Rocking retro-inspired dresses and homemade feather earrings, songstress Mara Hruby is constantly re-imagining and redesigning her world, and her music is no exception. Pairing her soothing yet commanding voice over iconic R&B tracks, Mara layered and rearranged, remixed, unmixed, tangled and untangled the seven songs featured on her debut EP, From Her Eyes, until they became her own. She brings to the table a background as a professional hip-hop dancer and a lifelong infatuation with soul and all that entails. Life + Times caught up with the Oakland native to talk inspirations and debut her latest music video—a cover of Mos Def’s “The Panties.”

Life + Times: From Her Eyes is a throwback to true, old school R&B, but what’s R&B to you?
Mara Hruby
: Oh man, R&B to me is like soul music. R&B is Al Green and Marvin Gaye. The writing is just so poetic and beautiful that it reaches out to people and grabs them. That’s what R&B is—it knows no boundaries.

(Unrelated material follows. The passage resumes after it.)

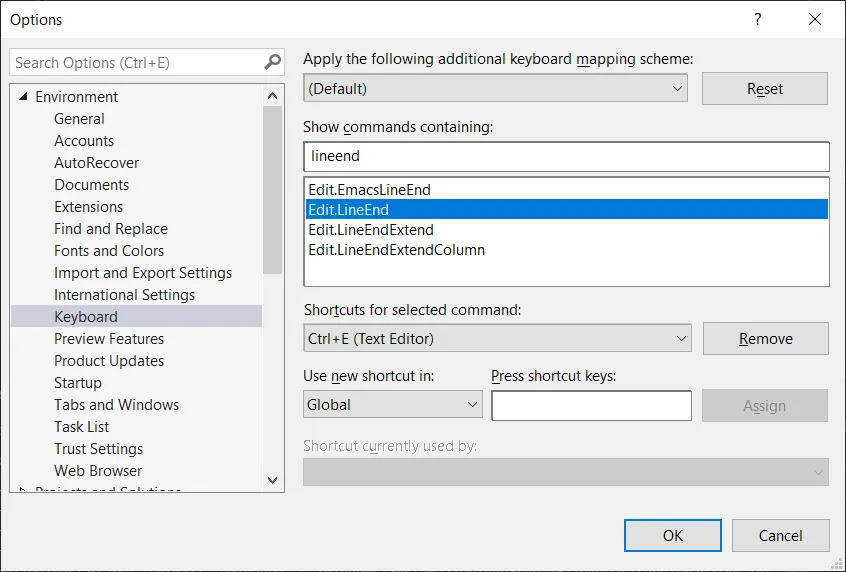
Task: Select Edit.LineEndExtend in the command list
Action: coord(371,230)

L+T: You grew up in the ’90s so I know you have something to say about ’90s R&B. What was your biggest guilty pleasure?
MH
: I can’t even lie—when I was little, I loved Mariah Carey and the whole Butterfly album. I remember my sister and I used to imitate scenes from music videos we liked. The Box would always play the video for Boyz II Men’s “Water Runs Dry” and we loved reenacting the scene where they’re standing on sand dunes singing [laughs].

L+T: Why cover all men on your EP?
MH
: All the artists that I chose to cover are people that I’ve been listening to for a long, long time. I wanted to put my perspective on their songs and convey the way their music makes me feel by recreating it. When I chose the songs, I wanted them to be songs that I could sing without changing any of the lyrics. I wanted them to be songs that a man or woman could sing without changing the message.

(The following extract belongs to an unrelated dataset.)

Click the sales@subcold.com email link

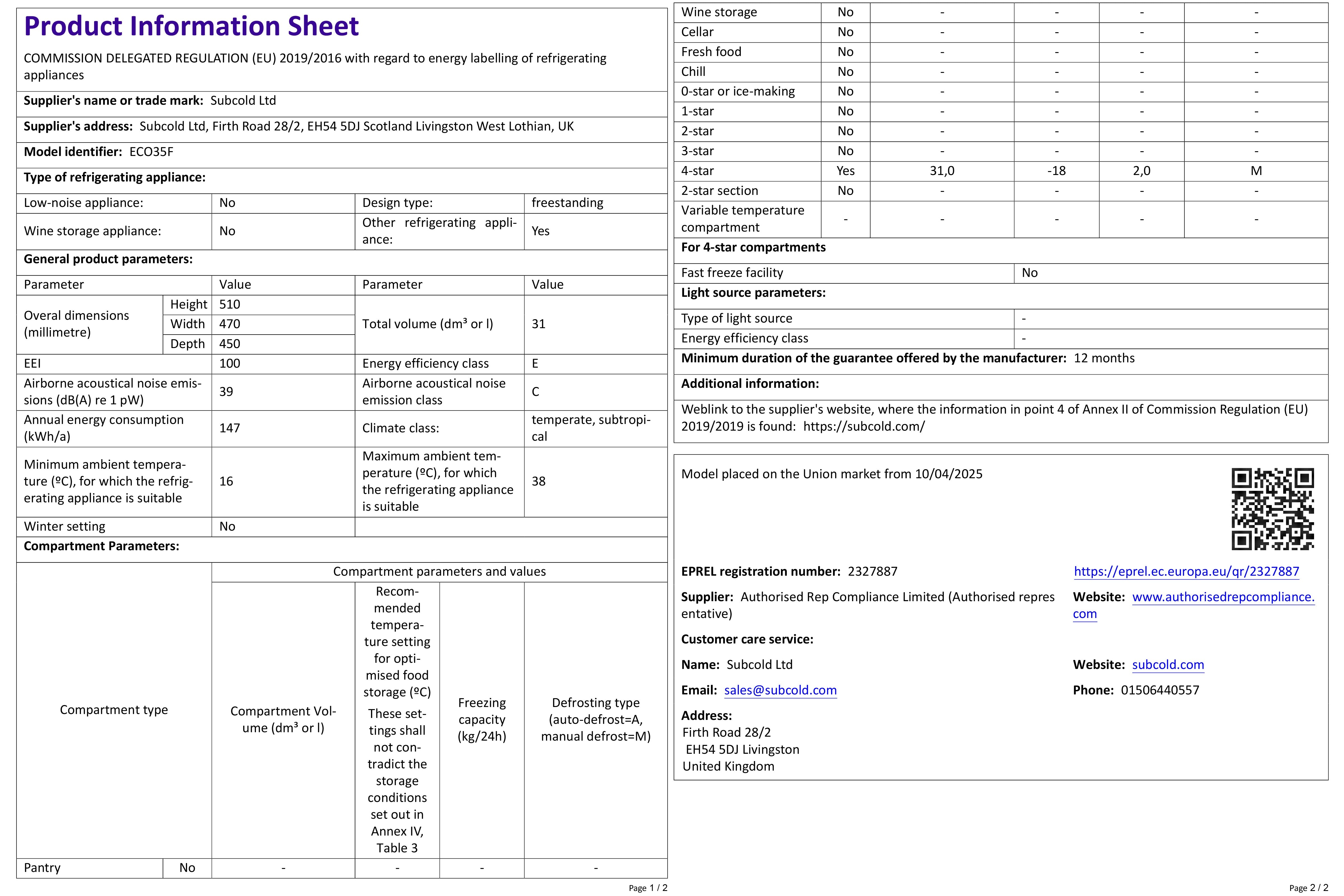tap(780, 690)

L+T: So what about the ladies? What female artists do you pull inspiration from?
MH
: Amel Larrieux can do things with her voice that nobody else can—I love her. Her album Lovely Standards was actually an inspiration for my EP because she also took a set of songs and recreated them. And of course Björk—she’s just wildly creative. Also, Julie London—I love her voice, it’s just so classic.

L+T: It’s almost like you’re re-appropriating the meaning of these songs by singing them, especially with something like Mos Def’s “The Panties,” which is rife with sexual innuendos. How do you think you change the effect of that song by singing it as a female?
MH
: I’m always flattered when I hear people say that they listen to my version of a song and forget that it was originally sung by a man. That blows me away. I’ve seen Mos perform a few times now and I never got to see him do “The Panties,” so I decided that I should perform it in my own shows so that someone could get that satisfaction [laughs]. I just love that song because it makes you want to just dance, it makes you want to move. It makes you want to just close your eyes and imagine whatever your mind can create for you. So to me, it’s not about a man’s sexual point of view. It’s about intimacy, which can just as easily be sung by a woman. I wanted my version to be sensual and inviting in that kind of way as well, but I wanted it to be about passion from a woman’s standpoint.

L+T: Your music has a lot of layers. Each song is sort of like a collage. How does arranging and engineering play a part in your work?
MH
: I wanted this record to be sensitive and feminine, yet powerful and creative. Laying down the vocals is what puts out the content and when you start to layer and add harmonies and ad-libs, all those little extra things is how you get texture and emotion. If you took five people and told them to cover the same song, you would be able to hear each artist’s individual style and creativity in how they chose to recreate it.